● **What to produce**
Repeat the material exactly, leaving no line out.

● **Information shown**
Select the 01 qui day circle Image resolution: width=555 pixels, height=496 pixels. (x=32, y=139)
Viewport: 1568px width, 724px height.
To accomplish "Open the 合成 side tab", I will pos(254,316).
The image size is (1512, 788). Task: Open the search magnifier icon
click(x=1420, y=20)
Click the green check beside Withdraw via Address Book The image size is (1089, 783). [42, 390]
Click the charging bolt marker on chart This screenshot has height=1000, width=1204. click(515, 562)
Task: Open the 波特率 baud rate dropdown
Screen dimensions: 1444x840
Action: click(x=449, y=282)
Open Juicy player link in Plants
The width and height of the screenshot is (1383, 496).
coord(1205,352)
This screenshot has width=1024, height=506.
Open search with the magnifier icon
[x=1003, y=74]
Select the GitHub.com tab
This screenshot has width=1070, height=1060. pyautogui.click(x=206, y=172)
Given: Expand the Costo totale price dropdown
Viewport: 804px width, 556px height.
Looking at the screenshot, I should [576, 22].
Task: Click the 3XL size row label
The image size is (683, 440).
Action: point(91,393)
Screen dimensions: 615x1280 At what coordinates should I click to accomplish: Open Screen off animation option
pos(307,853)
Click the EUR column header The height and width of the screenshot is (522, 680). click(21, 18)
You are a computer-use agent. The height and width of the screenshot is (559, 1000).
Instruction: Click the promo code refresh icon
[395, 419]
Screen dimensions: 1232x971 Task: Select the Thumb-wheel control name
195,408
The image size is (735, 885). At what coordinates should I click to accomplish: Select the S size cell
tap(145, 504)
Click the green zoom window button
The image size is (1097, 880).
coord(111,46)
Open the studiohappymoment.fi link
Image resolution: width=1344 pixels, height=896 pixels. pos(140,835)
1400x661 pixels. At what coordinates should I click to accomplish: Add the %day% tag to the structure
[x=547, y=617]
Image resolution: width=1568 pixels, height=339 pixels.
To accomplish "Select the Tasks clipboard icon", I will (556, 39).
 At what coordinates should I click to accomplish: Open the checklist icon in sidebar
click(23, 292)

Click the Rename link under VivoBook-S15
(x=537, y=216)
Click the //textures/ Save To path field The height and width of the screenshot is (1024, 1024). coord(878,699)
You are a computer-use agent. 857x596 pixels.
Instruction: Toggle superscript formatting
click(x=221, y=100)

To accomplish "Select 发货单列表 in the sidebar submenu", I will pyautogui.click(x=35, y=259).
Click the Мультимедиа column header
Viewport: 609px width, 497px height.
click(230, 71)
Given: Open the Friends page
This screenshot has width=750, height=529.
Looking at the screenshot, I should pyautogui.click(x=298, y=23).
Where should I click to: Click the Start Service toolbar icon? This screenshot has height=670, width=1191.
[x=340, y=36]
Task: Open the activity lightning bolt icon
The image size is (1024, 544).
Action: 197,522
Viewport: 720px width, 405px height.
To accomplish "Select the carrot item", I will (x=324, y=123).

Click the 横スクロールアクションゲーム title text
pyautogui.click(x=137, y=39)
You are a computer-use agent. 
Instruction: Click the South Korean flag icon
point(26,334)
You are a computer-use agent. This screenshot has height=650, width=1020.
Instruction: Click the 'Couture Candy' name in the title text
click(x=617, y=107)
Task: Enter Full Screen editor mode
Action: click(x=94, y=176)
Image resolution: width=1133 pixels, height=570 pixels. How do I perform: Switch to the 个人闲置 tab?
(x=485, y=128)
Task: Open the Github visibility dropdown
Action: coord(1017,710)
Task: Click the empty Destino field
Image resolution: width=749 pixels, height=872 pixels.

● **Answer to this problem**
Select the 01 qui day circle Image resolution: width=555 pixels, height=496 pixels. (x=32, y=139)
Viewport: 1568px width, 724px height.
To accomplish "Open the 合成 side tab", I will pos(254,316).
The image size is (1512, 788). Task: Open the search magnifier icon
click(x=1420, y=20)
Click the green check beside Withdraw via Address Book The image size is (1089, 783). [42, 390]
Click the charging bolt marker on chart This screenshot has height=1000, width=1204. click(515, 562)
Task: Open the 波特率 baud rate dropdown
Screen dimensions: 1444x840
Action: click(x=449, y=282)
Open Juicy player link in Plants
The width and height of the screenshot is (1383, 496).
coord(1205,352)
This screenshot has width=1024, height=506.
Open search with the magnifier icon
[x=1003, y=74]
Select the GitHub.com tab
This screenshot has width=1070, height=1060. pyautogui.click(x=206, y=172)
Given: Expand the Costo totale price dropdown
Viewport: 804px width, 556px height.
Looking at the screenshot, I should [576, 22].
Task: Click the 3XL size row label
The image size is (683, 440).
Action: point(91,393)
Screen dimensions: 615x1280 At what coordinates should I click to accomplish: Open Screen off animation option
pos(307,853)
Click the EUR column header The height and width of the screenshot is (522, 680). click(21, 18)
You are a computer-use agent. The height and width of the screenshot is (559, 1000).
Instruction: Click the promo code refresh icon
[395, 419]
Screen dimensions: 1232x971 Task: Select the Thumb-wheel control name
195,408
The image size is (735, 885). At what coordinates should I click to accomplish: Select the S size cell
tap(145, 504)
Click the green zoom window button
The image size is (1097, 880).
coord(111,46)
Open the studiohappymoment.fi link
Image resolution: width=1344 pixels, height=896 pixels. pos(140,835)
1400x661 pixels. At what coordinates should I click to accomplish: Add the %day% tag to the structure
[x=547, y=617]
Image resolution: width=1568 pixels, height=339 pixels.
To accomplish "Select the Tasks clipboard icon", I will (556, 39).
 At what coordinates should I click to accomplish: Open the checklist icon in sidebar
click(23, 292)

Click the Rename link under VivoBook-S15
(x=537, y=216)
Click the //textures/ Save To path field The height and width of the screenshot is (1024, 1024). coord(878,699)
You are a computer-use agent. 857x596 pixels.
Instruction: Toggle superscript formatting
click(x=221, y=100)

To accomplish "Select 发货单列表 in the sidebar submenu", I will pyautogui.click(x=35, y=259).
Click the Мультимедиа column header
Viewport: 609px width, 497px height.
click(230, 71)
Given: Open the Friends page
This screenshot has width=750, height=529.
Looking at the screenshot, I should pyautogui.click(x=298, y=23).
Where should I click to: Click the Start Service toolbar icon? This screenshot has height=670, width=1191.
[x=340, y=36]
Task: Open the activity lightning bolt icon
The image size is (1024, 544).
Action: 197,522
Viewport: 720px width, 405px height.
To accomplish "Select the carrot item", I will (x=324, y=123).

Click the 横スクロールアクションゲーム title text
pyautogui.click(x=137, y=39)
You are a computer-use agent. 
Instruction: Click the South Korean flag icon
point(26,334)
You are a computer-use agent. This screenshot has height=650, width=1020.
Instruction: Click the 'Couture Candy' name in the title text
click(x=617, y=107)
Task: Enter Full Screen editor mode
Action: click(x=94, y=176)
Image resolution: width=1133 pixels, height=570 pixels. How do I perform: Switch to the 个人闲置 tab?
(x=485, y=128)
Task: Open the Github visibility dropdown
Action: coord(1017,710)
Task: Click the empty Destino field
Image resolution: width=749 pixels, height=872 pixels.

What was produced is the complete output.